What we’re probably planning on doing instead is creating a settings screen during application registration to ask for unlimited, and bring up the dialogue via System.showSettings ( SecurityPanel.LOCAL_STORAGE ).  No point in confusing the user with random dialogues.  I just assume if the return value from a flush is pending, it didn’t work.  Besides, there isn’t an easy way to correlate a given save operation with a SharedObject.onNetStatus of SharedObject.Flush.Success unless you start utilizing unique tokens for save operations.  That’s what?  A pain in the arse…  I really wish the Flash Communication Server / Flash Media Server classes like SharedObject were upgraded correctly to ActionScript 3 and supported event dispatching methods instead like everyone else.

Conclusions

Creating a caching engine has allowed my application to instantaneously show megs of images instantly where utilizing the browser cache would not.  The only trade off is I need to be extremely thorough in cleaning up not only my Bitmaps for garbage collection, but the rest of the app as well.  This ensures there is enough RAM around for 60 megs to magically appear.  I haven’t run into fragmentation problems yet, but if I do, I’ll report back.

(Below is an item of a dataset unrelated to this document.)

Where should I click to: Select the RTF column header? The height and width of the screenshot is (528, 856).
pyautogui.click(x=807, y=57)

For more generic ValueObjects, such as the kind to draw graphs, this is in the 24k range and is a lot easier.  I just keep in RAM during the session.  When the user logs back in, since I know the data in the past can’t change, it immensely speeds up the application because I don’t need to make multiple server calls beyond login.

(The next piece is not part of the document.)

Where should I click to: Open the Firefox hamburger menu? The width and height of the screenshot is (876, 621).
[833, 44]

I firmly believe that SharedObject’s weren’t created to do what I’m using them for.  That said, they work well.  If I were utilizing AIR, I could use the local SQLLite / database connectivity or local file reading/writing features instead.  Since I’m in a browser, and there are a no ways for Flash to integrate with a browser’s cache, local SharedObject’s are a the next best thing. 

8 Replies to “Writing a Caching Engine for Flash Player”

  1. Great stuff. I think you’re crazy, but I admire the work involved.

    The next thing would be to seriously consider converting your web app to an AIR app. At least as an alternative.

  2. As usual, great thinking here on this blog. I have causlly thought about this topic a few times, but never had a clear answer… Here you go laying it down.

    Jesse, I’m consistently impressed with the the thoughtfulness and creativity you exhibit in your posts! This site is a great resource for the Flash community. Nice work!

  3. This articel about your caching system is really great man! I’m currently working on the same problem and your blog entry helps me very much!